--- Input records ---

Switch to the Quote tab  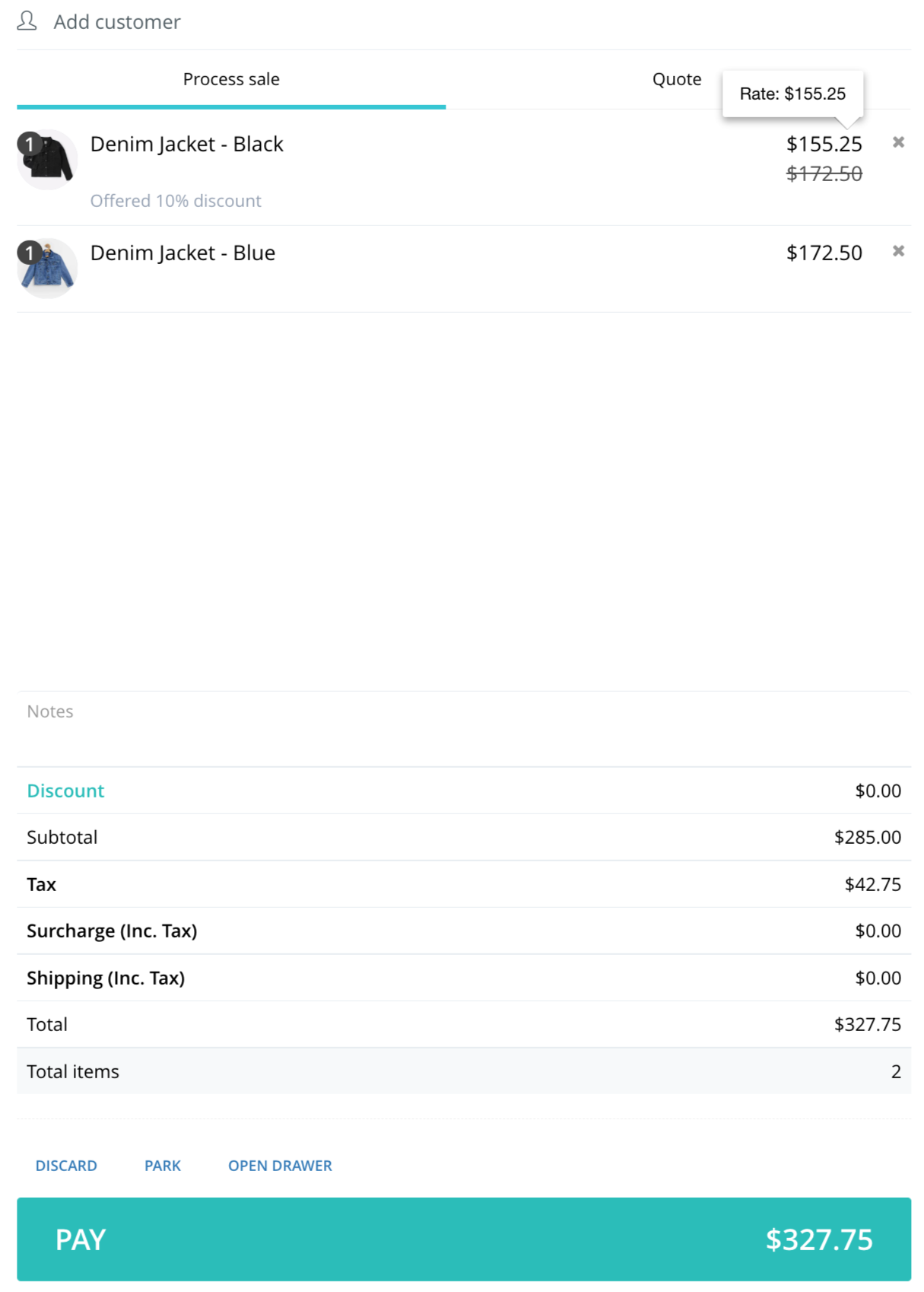click(x=677, y=79)
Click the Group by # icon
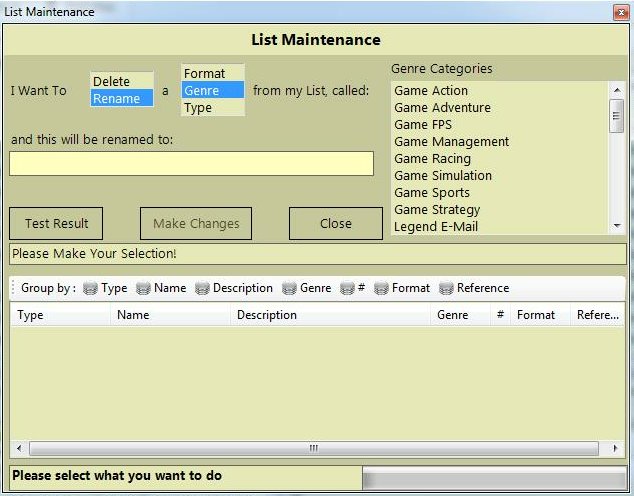Screen dimensions: 634x496 [x=347, y=288]
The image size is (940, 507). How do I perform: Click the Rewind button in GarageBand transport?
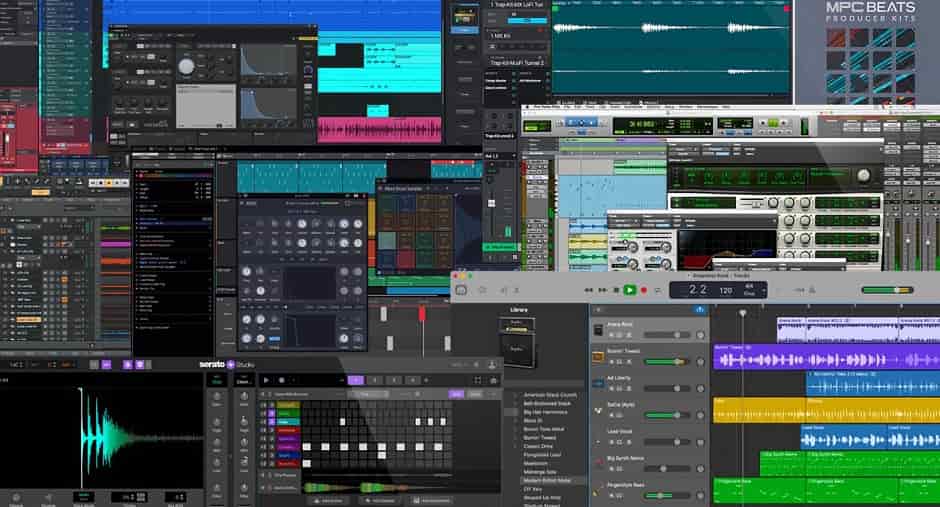pyautogui.click(x=590, y=290)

---

The copy must start at the line containing "The image size" and end at the last line of the records, matching each line exactly and holding no pictures.

The image size is (940, 507). How do I perform: Click the Rewind button in GarageBand transport?
pyautogui.click(x=590, y=290)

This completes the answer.